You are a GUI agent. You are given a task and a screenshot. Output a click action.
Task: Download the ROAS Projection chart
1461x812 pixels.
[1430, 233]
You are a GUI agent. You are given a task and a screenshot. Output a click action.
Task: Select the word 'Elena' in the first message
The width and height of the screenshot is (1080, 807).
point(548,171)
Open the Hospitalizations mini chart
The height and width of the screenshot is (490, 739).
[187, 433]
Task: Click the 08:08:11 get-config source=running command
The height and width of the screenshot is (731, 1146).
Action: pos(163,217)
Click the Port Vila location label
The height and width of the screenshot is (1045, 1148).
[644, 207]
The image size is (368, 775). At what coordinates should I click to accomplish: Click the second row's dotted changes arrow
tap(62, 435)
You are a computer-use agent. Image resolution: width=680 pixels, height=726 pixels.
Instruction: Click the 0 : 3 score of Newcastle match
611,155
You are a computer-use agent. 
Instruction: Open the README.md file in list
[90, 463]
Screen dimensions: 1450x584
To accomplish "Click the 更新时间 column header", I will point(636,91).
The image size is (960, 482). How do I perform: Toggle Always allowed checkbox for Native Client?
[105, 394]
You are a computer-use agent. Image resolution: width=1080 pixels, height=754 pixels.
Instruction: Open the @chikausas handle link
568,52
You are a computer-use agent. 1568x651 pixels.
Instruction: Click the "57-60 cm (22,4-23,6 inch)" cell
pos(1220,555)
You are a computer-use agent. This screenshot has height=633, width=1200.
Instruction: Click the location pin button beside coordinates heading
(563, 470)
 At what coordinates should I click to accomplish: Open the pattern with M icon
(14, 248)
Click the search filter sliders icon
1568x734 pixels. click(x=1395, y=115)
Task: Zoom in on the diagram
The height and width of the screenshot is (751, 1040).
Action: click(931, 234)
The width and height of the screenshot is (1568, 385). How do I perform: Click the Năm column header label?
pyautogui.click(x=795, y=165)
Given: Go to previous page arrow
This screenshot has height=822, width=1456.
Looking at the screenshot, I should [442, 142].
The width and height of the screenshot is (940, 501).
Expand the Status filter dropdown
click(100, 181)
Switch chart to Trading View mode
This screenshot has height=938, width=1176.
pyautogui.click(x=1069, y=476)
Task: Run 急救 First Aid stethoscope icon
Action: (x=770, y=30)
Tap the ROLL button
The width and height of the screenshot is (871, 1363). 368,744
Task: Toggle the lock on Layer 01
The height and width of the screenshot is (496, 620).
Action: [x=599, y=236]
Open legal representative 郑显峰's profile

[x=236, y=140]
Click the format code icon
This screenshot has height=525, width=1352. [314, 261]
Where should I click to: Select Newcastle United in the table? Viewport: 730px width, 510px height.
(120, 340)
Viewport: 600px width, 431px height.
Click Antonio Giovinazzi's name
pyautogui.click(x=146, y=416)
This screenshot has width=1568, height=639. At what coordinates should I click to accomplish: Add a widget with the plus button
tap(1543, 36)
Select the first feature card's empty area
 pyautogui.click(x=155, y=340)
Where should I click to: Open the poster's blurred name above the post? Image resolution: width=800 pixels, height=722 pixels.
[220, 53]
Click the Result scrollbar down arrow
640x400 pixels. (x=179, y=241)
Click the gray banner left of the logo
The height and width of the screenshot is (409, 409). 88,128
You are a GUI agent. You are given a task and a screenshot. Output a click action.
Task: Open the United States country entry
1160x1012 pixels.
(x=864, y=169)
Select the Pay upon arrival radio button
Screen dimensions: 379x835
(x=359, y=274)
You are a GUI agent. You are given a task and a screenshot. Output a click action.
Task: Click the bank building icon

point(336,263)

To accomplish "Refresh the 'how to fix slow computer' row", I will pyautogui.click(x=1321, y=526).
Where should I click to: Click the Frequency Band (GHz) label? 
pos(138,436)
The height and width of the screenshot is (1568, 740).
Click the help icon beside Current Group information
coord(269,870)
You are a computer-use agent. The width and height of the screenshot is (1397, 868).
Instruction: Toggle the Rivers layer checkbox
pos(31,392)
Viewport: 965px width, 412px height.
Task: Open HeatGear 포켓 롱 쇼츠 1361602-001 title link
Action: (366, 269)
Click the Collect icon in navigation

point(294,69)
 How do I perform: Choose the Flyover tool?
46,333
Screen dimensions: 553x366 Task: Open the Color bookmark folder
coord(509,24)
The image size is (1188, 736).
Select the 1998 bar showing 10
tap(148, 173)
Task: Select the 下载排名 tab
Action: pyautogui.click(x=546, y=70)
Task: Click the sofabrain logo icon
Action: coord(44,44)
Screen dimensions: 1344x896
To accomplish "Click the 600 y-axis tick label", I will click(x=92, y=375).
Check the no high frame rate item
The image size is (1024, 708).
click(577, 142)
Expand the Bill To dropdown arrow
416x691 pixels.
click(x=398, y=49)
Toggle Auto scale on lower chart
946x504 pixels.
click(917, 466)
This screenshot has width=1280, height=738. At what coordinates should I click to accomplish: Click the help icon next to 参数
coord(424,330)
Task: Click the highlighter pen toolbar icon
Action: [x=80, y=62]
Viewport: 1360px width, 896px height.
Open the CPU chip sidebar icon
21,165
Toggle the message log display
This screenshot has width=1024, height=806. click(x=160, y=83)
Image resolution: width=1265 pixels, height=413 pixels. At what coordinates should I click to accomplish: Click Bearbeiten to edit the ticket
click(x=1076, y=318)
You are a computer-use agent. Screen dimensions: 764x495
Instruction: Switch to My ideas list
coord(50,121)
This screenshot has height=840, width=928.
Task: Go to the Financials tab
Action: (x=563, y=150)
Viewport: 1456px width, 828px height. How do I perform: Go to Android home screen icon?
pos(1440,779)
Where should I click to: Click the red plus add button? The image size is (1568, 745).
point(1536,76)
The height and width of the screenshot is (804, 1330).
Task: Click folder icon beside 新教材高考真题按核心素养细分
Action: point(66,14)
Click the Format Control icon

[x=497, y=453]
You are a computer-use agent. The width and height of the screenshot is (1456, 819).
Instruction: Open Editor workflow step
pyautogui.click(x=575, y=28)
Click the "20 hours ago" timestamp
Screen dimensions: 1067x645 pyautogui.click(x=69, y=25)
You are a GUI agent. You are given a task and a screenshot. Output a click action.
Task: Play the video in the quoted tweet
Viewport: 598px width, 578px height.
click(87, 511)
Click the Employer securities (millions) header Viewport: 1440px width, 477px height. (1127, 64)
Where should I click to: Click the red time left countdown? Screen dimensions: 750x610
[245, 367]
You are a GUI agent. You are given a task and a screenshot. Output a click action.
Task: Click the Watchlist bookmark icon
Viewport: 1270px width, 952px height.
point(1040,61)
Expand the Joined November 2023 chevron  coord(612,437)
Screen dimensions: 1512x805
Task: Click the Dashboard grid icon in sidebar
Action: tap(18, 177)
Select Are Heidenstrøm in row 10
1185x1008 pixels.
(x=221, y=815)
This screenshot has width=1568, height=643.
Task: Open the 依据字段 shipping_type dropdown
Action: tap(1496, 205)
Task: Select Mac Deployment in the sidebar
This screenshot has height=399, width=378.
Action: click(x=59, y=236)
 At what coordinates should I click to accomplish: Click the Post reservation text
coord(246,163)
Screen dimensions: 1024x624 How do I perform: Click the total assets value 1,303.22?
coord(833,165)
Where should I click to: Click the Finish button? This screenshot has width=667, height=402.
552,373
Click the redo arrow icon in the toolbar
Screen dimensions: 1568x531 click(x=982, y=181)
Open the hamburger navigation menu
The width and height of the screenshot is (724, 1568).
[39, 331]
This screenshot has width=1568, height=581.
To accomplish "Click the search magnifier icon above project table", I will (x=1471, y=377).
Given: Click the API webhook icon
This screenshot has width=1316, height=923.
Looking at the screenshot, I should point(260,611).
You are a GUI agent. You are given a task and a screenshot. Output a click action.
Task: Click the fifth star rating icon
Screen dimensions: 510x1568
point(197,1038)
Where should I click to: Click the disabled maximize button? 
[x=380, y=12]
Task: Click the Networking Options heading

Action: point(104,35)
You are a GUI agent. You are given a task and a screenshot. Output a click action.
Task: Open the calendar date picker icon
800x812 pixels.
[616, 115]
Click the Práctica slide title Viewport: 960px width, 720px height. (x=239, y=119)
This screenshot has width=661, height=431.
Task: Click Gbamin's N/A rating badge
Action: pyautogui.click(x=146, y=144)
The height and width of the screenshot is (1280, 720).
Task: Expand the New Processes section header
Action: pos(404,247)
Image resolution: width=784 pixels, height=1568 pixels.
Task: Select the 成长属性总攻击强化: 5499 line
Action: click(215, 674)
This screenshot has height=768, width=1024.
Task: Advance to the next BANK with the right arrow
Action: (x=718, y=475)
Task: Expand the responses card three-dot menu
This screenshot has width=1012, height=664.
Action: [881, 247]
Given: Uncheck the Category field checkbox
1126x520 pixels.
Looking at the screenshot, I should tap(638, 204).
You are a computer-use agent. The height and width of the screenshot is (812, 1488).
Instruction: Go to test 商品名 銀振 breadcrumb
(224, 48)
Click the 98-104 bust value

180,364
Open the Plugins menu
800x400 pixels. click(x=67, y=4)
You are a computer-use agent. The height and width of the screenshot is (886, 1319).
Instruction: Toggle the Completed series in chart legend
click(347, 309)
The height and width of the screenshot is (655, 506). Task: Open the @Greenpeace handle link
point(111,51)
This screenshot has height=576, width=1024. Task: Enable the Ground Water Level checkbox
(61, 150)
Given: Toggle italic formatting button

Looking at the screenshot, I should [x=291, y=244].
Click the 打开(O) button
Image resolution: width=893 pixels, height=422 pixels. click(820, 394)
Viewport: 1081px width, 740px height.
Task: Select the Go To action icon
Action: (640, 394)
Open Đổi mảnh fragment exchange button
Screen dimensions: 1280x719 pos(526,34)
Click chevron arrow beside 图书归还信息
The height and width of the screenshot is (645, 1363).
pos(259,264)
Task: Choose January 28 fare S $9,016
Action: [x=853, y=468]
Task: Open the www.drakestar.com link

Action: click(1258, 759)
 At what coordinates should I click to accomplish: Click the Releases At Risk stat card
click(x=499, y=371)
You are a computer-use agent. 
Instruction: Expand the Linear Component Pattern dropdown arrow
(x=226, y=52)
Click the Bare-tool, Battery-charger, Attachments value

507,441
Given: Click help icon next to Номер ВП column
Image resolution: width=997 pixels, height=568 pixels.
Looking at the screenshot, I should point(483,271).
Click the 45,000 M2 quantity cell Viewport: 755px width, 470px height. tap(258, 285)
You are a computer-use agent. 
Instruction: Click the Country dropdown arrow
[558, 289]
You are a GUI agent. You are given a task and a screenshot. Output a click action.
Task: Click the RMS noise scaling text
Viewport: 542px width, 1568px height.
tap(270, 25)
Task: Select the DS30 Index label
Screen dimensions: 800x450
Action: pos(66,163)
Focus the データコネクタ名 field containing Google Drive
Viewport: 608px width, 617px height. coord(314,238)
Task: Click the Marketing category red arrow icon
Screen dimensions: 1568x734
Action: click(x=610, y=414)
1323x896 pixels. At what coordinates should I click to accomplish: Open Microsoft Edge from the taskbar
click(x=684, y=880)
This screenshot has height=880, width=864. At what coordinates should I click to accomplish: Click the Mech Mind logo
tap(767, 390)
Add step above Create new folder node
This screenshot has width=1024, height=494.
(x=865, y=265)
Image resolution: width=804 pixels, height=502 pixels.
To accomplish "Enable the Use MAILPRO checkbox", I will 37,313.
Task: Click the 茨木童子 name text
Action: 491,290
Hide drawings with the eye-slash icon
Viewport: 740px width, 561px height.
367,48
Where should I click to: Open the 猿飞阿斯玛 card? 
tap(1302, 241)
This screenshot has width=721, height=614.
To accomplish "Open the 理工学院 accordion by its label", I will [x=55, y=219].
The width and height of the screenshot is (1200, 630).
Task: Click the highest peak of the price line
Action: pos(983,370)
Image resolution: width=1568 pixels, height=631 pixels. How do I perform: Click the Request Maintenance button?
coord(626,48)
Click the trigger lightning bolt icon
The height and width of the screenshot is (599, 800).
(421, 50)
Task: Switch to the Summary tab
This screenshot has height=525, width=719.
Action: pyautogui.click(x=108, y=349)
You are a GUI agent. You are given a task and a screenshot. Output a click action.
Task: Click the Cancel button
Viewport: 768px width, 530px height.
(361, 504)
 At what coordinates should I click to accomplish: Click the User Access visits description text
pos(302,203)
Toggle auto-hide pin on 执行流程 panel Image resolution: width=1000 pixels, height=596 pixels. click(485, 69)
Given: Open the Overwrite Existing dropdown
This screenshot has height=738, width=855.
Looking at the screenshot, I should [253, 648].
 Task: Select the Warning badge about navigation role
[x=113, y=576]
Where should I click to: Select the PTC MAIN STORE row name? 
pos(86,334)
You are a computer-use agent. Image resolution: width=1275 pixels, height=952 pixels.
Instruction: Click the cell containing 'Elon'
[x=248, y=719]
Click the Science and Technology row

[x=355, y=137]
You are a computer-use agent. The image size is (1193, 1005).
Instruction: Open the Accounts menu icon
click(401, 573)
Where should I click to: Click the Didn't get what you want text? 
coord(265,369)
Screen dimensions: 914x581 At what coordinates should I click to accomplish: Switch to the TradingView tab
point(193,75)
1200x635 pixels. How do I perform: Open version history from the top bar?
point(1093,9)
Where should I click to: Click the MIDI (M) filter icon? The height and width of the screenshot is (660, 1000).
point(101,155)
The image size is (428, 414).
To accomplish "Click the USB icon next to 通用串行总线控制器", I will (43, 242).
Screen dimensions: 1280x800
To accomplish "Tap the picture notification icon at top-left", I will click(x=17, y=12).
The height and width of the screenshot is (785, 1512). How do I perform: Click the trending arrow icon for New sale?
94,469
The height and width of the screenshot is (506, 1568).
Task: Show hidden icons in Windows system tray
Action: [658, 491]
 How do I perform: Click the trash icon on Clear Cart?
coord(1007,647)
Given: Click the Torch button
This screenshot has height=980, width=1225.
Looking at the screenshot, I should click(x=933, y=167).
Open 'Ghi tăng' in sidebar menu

·····

Task objective: The line containing "Task: Select the Warning" marks the start; retype it and each line after it through the end of the records above, exactly.

Task result:
 Task: Select the Warning badge about navigation role
[x=113, y=576]
Where should I click to: Select the PTC MAIN STORE row name? 
pos(86,334)
You are a computer-use agent. Image resolution: width=1275 pixels, height=952 pixels.
Instruction: Click the cell containing 'Elon'
[x=248, y=719]
Click the Science and Technology row

[x=355, y=137]
You are a computer-use agent. The image size is (1193, 1005).
Instruction: Open the Accounts menu icon
click(401, 573)
Where should I click to: Click the Didn't get what you want text? 
coord(265,369)
Screen dimensions: 914x581 At what coordinates should I click to accomplish: Switch to the TradingView tab
point(193,75)
1200x635 pixels. How do I perform: Open version history from the top bar?
point(1093,9)
Where should I click to: Click the MIDI (M) filter icon? The height and width of the screenshot is (660, 1000).
point(101,155)
The image size is (428, 414).
To accomplish "Click the USB icon next to 通用串行总线控制器", I will (43, 242).
Screen dimensions: 1280x800
To accomplish "Tap the picture notification icon at top-left", I will click(x=17, y=12).
The height and width of the screenshot is (785, 1512). How do I perform: Click the trending arrow icon for New sale?
94,469
The height and width of the screenshot is (506, 1568).
Task: Show hidden icons in Windows system tray
Action: [658, 491]
 How do I perform: Click the trash icon on Clear Cart?
coord(1007,647)
Given: Click the Torch button
This screenshot has height=980, width=1225.
Looking at the screenshot, I should click(x=933, y=167).
Open 'Ghi tăng' in sidebar menu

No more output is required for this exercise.